[[ RECORDS FOR THE EXERCISE open ]]

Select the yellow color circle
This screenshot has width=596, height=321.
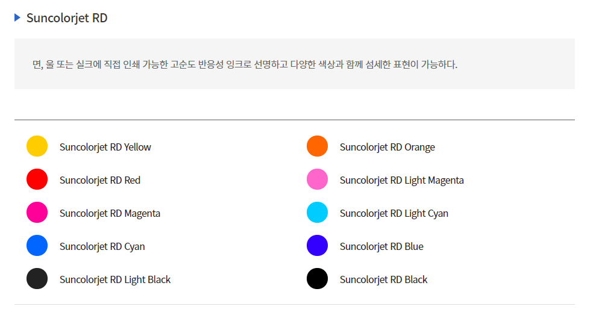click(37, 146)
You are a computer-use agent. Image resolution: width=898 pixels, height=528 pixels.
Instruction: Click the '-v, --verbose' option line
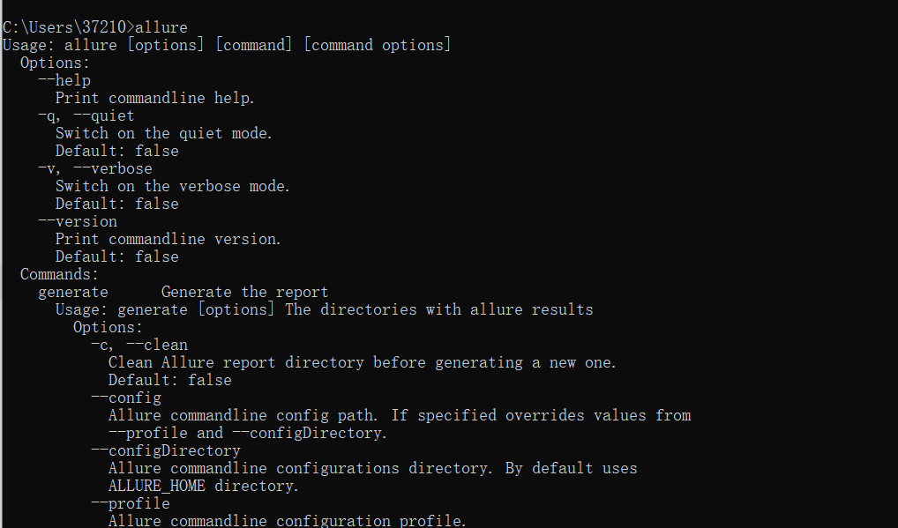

[[ RECORDS FOR THE EXERCISE closed ]]
[[ RECORDS FOR THE EXERCISE open ]]

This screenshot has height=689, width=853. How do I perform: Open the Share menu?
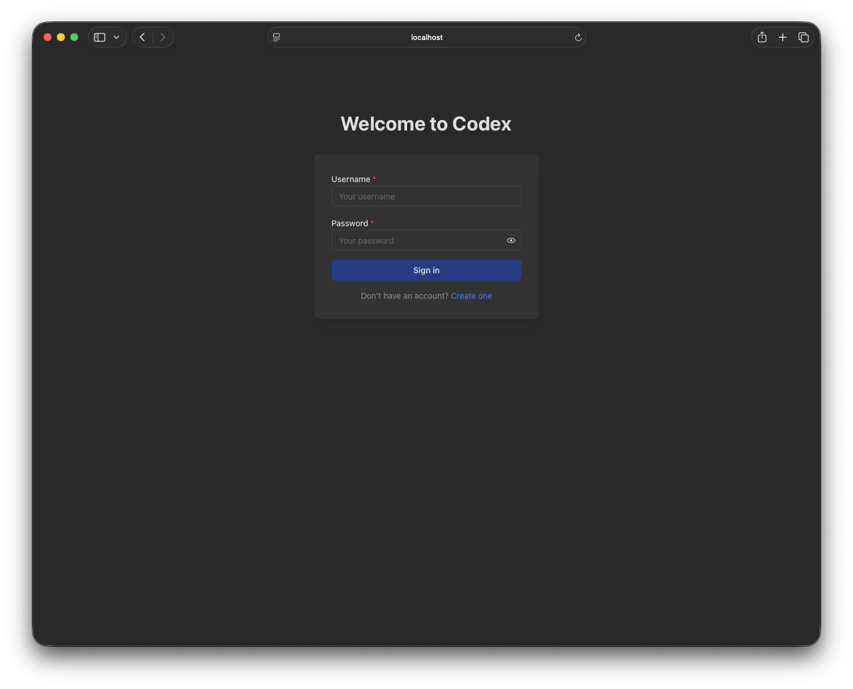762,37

[[ RECORDS FOR THE EXERCISE closed ]]
[[ RECORDS FOR THE EXERCISE open ]]

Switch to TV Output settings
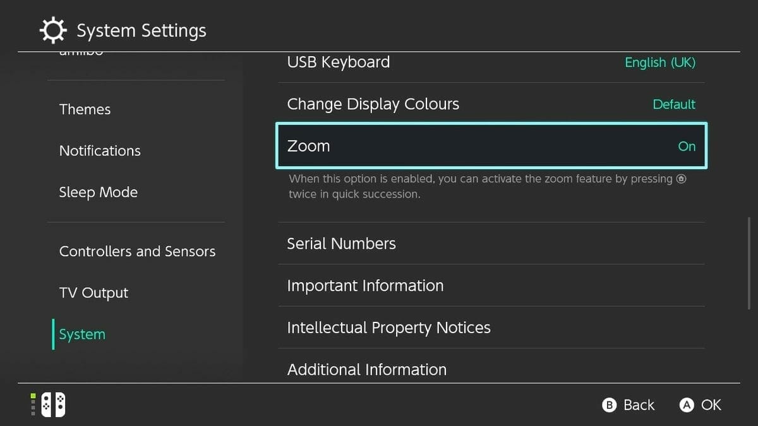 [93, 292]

[[ RECORDS FOR THE EXERCISE closed ]]

In the listing above, find the line containing "Select the yellow color circle". Output it and every line after it up to and including the line containing "Instruction: Click the", exactly, but skip the pictures.

SOLUTION TO THIS TASK =
Select the yellow color circle
This screenshot has width=596, height=321.
click(37, 146)
You are a computer-use agent. Image resolution: width=898 pixels, height=528 pixels.
Instruction: Click the '-v, --verbose' option line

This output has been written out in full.